O.P.Bhatnagar has dealt with a number of themes like social consciousness, political awareness, love, nature, philosophy and Indianness. According to Dr. A. N. Dwivedi:
Bhatnagar’s poetry comprehends a great variety of themes, which directly focus on the largeness of his experienceand the solemnityof his involvement in the affairs of his life. (CIE,217)

In this way Bhatnagar understands the tempo and temperature of his times and accordingly orchestrates his poetry. Bhatnagar’s dealing with the theme of politics is myriad and real. The various social problems that agitate the conscience of man are the subjects of his poetry and he tries to throw a good deal of light on all of them. S.C.Bose observes:
“The poetry of O.P.Bhatnagar which has indeed many dimensions is also significant as poetry of political consciousness.” (V. V., 29)

The frank analysis of the fact of contemporary life, and the picturesque delineation make his poetry vibrant and appealing. According to Bhatnagar:
“Most of the vital areas of the life today are governed by the quality of political life and atmosphere are creating and living. Politics today has replaced our religious mode of life. We are fast becoming concerned with a kind of nationalism that may define our role and responsibilities in the making of the destiny of our Nation in future.” (RC, ‘Introduction’, 8)

According to Bhatnagar:
Indian poetry in English should primarily concern to social and political life of the people of India and it, ‘must democratize its concerns and relations to society and make it a source of shared expectations…it must throw light on the degeneration and corruption corroding identities. It must speak of the total lose of moral values, the gloom and the frustrations pervading the National scene.” (RC, ‘Introduction’9)

Poetry for Bhatnagar is a constant search and effort to symbolize for a better socio-political life .to him, it is ‘a self conscious craft shaped and reshaped by constant practice-refined and retouched by way of the vision. Like life itself, it is the work of a gardener who after removing all weeds cultivates it to final growth and flowering. As such there is no influence of any particular school of thought on his poetry. It is entirely his own- a personal experiment inspired by surroundings, ages, times and above all by human predicament.
The first collection of Bhatnagar Thought Poems (1976) has good deal of poems of political consciousness. The poems rich in thought content lack in emotion like that of romantic poets but the first poem of the collection finds out the process of poetic creation. Bhatnagar writes:
“Poetry’s meaning
Like a deity in enshrined
Words upon words, the edifice build.” (T.P, 5)

Bhatnagar throws ample light on the question concerning God who cannot be resolved out in going round the temple by the worshipper. God is a meaning and deity enshrined in words of poem, the artist alone can expound and seek Him out:
“We may go round and round the temple
Yet never be around God.
We may go round and rand an idea
Yet never be around a thought.” (ibid. 5)

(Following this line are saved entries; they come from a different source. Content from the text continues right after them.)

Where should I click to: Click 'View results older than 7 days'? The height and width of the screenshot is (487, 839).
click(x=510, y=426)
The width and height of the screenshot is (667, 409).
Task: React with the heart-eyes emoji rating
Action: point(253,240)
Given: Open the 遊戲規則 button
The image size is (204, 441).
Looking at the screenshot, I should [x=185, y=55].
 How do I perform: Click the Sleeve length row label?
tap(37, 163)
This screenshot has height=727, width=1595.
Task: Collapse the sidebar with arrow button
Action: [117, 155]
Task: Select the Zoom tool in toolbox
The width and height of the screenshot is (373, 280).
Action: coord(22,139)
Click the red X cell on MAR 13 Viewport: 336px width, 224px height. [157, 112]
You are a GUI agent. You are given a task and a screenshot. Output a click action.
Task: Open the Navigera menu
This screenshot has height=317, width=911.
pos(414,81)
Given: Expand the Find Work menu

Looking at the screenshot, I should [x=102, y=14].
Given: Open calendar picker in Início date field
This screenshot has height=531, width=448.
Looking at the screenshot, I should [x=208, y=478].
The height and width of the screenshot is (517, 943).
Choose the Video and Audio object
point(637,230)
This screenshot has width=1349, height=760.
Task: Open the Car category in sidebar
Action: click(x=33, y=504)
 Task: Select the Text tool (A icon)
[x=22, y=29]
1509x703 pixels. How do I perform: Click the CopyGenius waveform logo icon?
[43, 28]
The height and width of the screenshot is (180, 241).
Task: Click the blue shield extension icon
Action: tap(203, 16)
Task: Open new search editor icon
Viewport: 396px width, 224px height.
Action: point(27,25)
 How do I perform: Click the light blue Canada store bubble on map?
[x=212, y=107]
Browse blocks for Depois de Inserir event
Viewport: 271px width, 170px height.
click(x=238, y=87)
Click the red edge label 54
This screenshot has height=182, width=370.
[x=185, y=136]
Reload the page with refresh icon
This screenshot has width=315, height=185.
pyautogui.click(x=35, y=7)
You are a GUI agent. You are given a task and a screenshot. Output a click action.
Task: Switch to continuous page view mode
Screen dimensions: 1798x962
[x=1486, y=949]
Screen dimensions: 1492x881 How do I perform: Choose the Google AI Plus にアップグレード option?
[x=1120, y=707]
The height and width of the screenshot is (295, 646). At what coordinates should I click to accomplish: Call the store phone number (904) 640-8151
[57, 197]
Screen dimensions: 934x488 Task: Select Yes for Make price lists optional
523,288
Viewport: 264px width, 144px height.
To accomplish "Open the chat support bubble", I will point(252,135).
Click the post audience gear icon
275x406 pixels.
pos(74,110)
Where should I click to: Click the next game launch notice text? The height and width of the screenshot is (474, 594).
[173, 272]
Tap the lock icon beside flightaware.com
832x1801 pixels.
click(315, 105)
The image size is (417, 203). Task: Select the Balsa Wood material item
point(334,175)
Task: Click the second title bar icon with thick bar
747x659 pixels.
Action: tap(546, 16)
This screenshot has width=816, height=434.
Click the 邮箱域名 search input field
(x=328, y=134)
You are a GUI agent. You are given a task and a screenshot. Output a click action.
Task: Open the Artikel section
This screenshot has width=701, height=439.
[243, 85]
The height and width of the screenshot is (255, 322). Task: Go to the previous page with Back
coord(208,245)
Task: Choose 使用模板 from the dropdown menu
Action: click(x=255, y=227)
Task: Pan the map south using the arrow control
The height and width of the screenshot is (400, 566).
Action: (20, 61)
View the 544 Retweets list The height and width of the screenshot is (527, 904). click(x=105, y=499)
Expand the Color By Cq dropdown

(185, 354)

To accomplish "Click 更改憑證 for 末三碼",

In one of his poems, he predicts the future as gloomy as the present:
“The future looks faded
Like the blossoms of cacti after dawn
The saints from bars, brothels and night clubs
Tasting of casinos and underworld
Turn morals, values and virtues to ice-cream
Licked by fun loving childness in cones.” (T.P, 10)

In the poem ‘The new Scale’ Bhatnagar tries to strike balance between one man’s meat is another man’s poison. The poet finds the dictum worn out in the modern context ‘a simple and honest man measures life in value spoons as he finds dishonesty to be the meanest way of life’. The stark reality of life can be seen as:
“A simple, honest man
In a worn out mode
May still himself find
Measuring life in value spoons
Bribery, corruption and forgery
For him, a bitter poison be.” (T.P., 12)

Bhatnagar wishes to opine that the one’s who amass wealth are the little concern with the interest with their fellow beings, nor do they feel any immorality in acting quite contrary to the code of conduct. In another poem ‘A Woe of Wonder’, Bhatnagar expresses our sentiments and helpless attitude. The poet regrets the diversity, disintegration that our country possesses today. The emphasis of the poet is nothing but Nationality, one sentiment and one attitude. This idea is penned by the poet as:
“Our is a multiheaded country
Looking in no particular direction
Trimurti is an all inclusive vision
From here to eternity risen
Telling the tale of our frivolity.” (T.P., 14)

Similarly in the poem ‘The Bonds of Country Care’ the poet comments on the loyalty and patriotism of those Indians who have been amassing vanity, wealth and arrogance by their services to the countries to which they have immigrated. These so called loyal citizens and tireless patriots visit India for their own cause:
“Loyal citizens proud of patriots
Never forget the care of their country
And fly back home from time to time
Either to choose a bride like a prince
Or buy of ones country a jewel of a land
Placing their kingdom in a safety of bands
Sealed with the loyal assurance with a wink
That although they don’t belong to this country
It sure belongs to their empire.” (T. P., 15)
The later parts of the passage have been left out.